Her breath leaves scent of parma violets in all the rooms she passes through. Her feet plant order on the doormat; print a welcome in the lobby. Her hair sweeps the floor.
Each page challenges and many shock the reader with surreal juxtapositions. The menacingly strange ‘Brood’ is the first poem I’ve encountered featuring vermin elimination, ‘daunting at first, then a thrill’, and descending into hints of domestic violence. In ‘Christmas Surgery’ there’s an encounter with a nurse who extracts from the narrator ‘a green streamer of pus, festive as muck, from my omphalos’. There are freewheeling sequences of wordplay and strange coinages. In ‘lemonjim hour: brittle england’, a manic muse is
feeding me what she calls ilk milk, squeezed from white cliffs of dover, she is an autonomous rose, till she drops like a poppy, one ochre petal for each bong of the clock…

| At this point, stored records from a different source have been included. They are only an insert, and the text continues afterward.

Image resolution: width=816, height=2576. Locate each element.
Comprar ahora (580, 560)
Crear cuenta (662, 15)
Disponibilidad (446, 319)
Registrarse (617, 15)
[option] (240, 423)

In this and other poems in the collection, the poet seems word drunk, riffing on sound and rhythm, but is never in danger of descending into nonsense. I can’t always say what the lines refer to exactly, but the whole poem reeks of England. Clarkson’s surreal games, far from being fey or escapist, are founded on real and relevant concerns. ‘Bell-ringer’s knee’, for instance, ends with ‘the litterati and the chatterati and the arty-farty, all squeezed in, crouched in a semi-circle. All awaiting instructions from headquarters, and keen to proceed.’ Should we laugh, or shiver? The effect is both funny and unsettlingly sinister – all the more so for being both.
At the centre of the book, we meet the Crucifox, ‘more a state of mind than a particular creature or person’, according to the back cover blurb. Documents from the trial of a vixen, perhaps a murderess, are followed by two pages of crossword clues and solutions that merely pose more puzzles. Both narrative and language are playfully entertained, then called into question. Perhaps the whole collection is a puzzle whose solution I have yet to access (I’m a hopeful re-reader). Or perhaps Clarkson is more interested in unreliable narrations, and the seductive ways in which language can afford at best a temporary understanding. Either way, this is a sparkling and provocative pamphlet. The Crucifox, like other poetic foxes, is far too cunning to be pinned down.